### WHAT IS EXPECTED
The entries must be set down again word for word; no pictures belong in the copy.

[Screenshot grounding data]
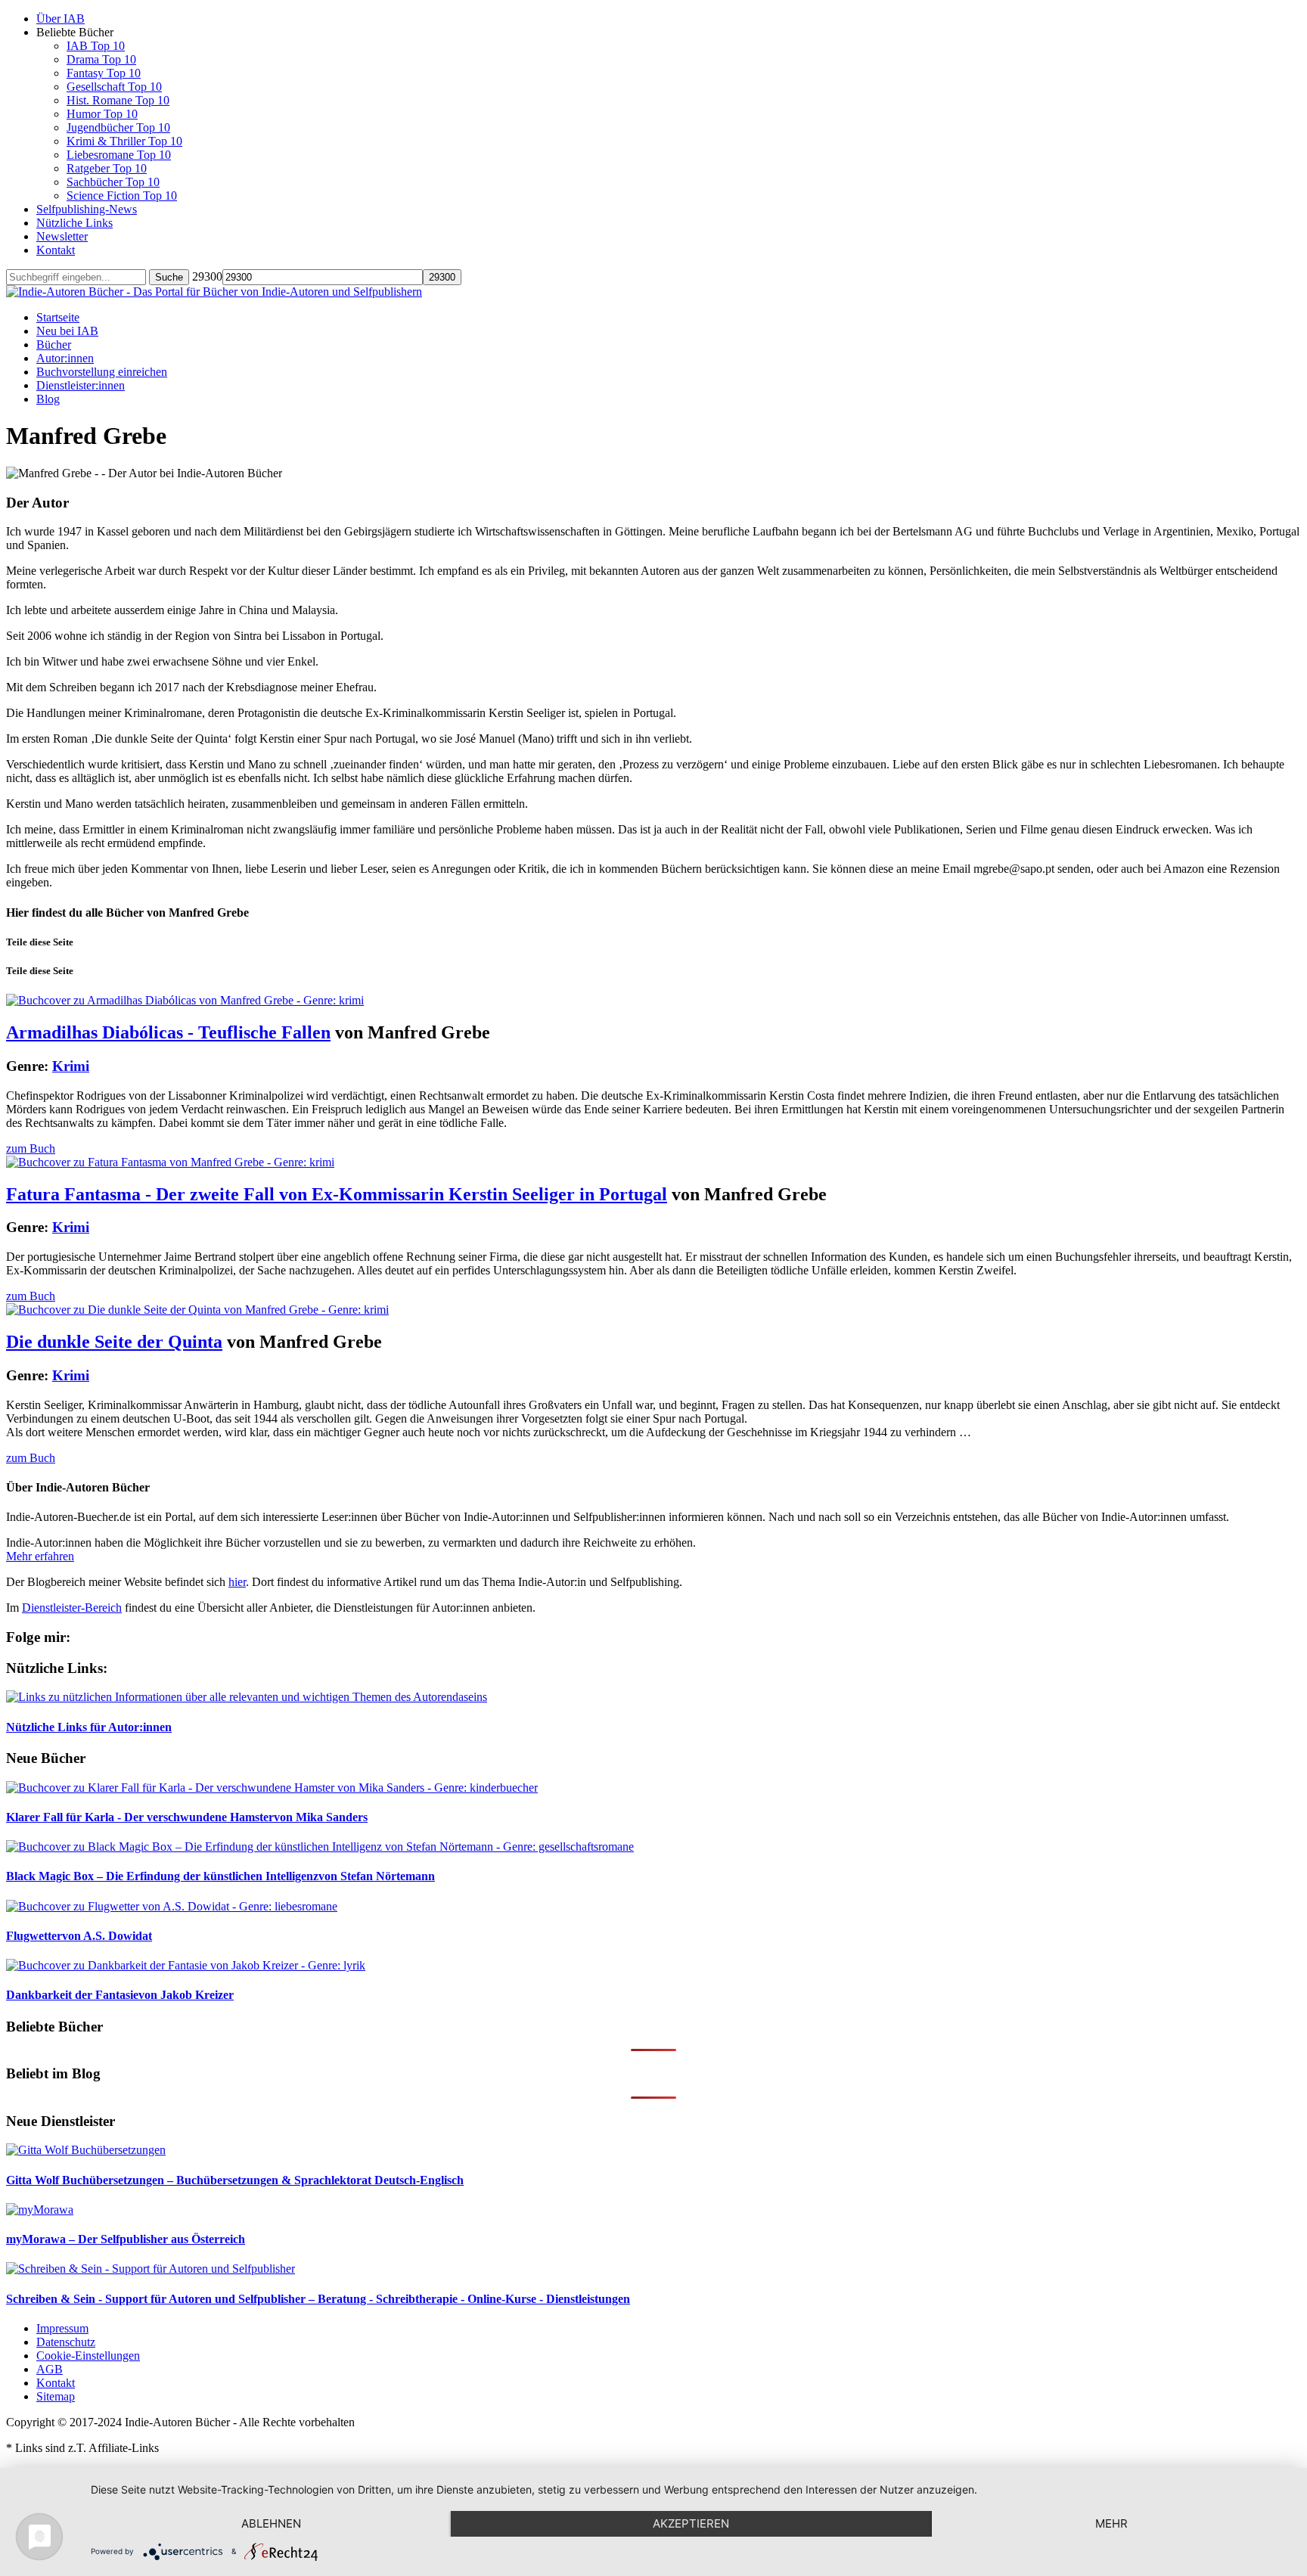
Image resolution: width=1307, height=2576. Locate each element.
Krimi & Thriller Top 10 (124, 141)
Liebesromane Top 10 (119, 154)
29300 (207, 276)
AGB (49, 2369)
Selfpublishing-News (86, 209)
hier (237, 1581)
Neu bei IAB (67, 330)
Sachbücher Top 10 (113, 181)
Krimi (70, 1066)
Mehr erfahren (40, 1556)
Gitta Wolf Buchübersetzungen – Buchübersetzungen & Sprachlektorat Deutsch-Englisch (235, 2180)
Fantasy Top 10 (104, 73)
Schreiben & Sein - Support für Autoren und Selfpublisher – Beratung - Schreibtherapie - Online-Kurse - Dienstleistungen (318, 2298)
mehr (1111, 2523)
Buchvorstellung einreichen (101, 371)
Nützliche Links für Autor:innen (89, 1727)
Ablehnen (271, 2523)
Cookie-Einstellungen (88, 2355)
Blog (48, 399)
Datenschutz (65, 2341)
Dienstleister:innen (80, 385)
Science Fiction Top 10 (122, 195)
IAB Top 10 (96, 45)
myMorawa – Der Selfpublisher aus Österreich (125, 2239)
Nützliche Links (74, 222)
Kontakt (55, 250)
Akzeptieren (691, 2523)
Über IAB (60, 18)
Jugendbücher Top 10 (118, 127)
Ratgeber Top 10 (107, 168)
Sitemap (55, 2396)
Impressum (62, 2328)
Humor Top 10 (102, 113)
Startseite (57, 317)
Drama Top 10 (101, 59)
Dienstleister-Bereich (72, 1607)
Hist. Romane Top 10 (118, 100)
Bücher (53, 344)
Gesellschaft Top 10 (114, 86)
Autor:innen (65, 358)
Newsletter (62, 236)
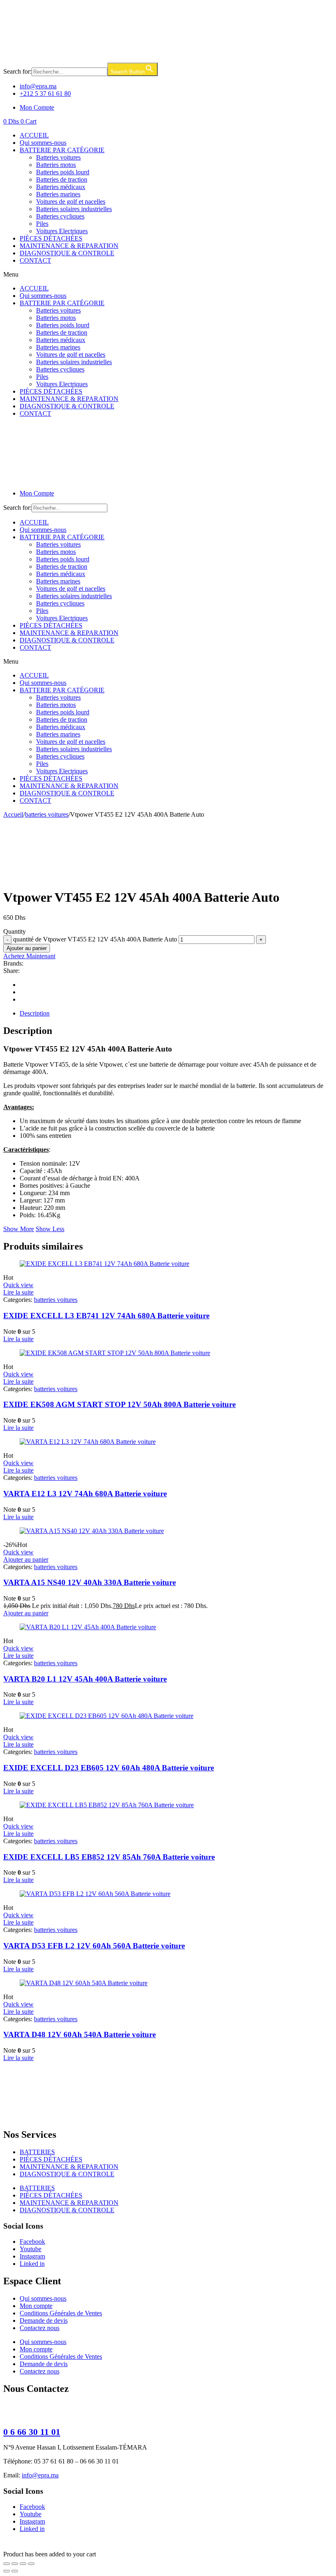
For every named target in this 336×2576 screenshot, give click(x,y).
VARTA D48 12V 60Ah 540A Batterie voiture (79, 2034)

### RESULT OF THIS EXERCISE
Image resolution: width=1307, height=2576. Locate each element.
Krimi & Thriller Top 10 (124, 141)
Liebesromane Top 10 (119, 154)
29300 (207, 276)
AGB (49, 2369)
Selfpublishing-News (86, 209)
hier (237, 1581)
Neu bei IAB (67, 330)
Sachbücher Top 10 (113, 181)
Krimi (70, 1066)
Mehr erfahren (40, 1556)
Gitta Wolf Buchübersetzungen – Buchübersetzungen & Sprachlektorat Deutsch-Englisch (235, 2180)
Fantasy Top 10 (104, 73)
Schreiben & Sein - Support für Autoren und Selfpublisher – Beratung - Schreibtherapie - Online-Kurse - Dienstleistungen (318, 2298)
mehr (1111, 2523)
Buchvorstellung einreichen (101, 371)
Nützliche Links für Autor:innen (89, 1727)
Ablehnen (271, 2523)
Cookie-Einstellungen (88, 2355)
Blog (48, 399)
Datenschutz (65, 2341)
Dienstleister:innen (80, 385)
Science Fiction Top 10 (122, 195)
IAB Top 10 (96, 45)
myMorawa – Der Selfpublisher aus Österreich (125, 2239)
Nützliche Links (74, 222)
Kontakt (55, 250)
Akzeptieren (691, 2523)
Über IAB (60, 18)
Jugendbücher Top 10 (118, 127)
Ratgeber Top 10 (107, 168)
Sitemap (55, 2396)
Impressum (62, 2328)
Humor Top 10 (102, 113)
Startseite (57, 317)
Drama Top 10 (101, 59)
Dienstleister-Bereich (72, 1607)
Hist. Romane Top 10 (118, 100)
Bücher (53, 344)
Gesellschaft Top 10 (114, 86)
Autor:innen (65, 358)
Newsletter (62, 236)
For every named target in this 336×2576 screenshot, give click(x,y).
VARTA D48 12V 60Ah 540A Batterie voiture (79, 2034)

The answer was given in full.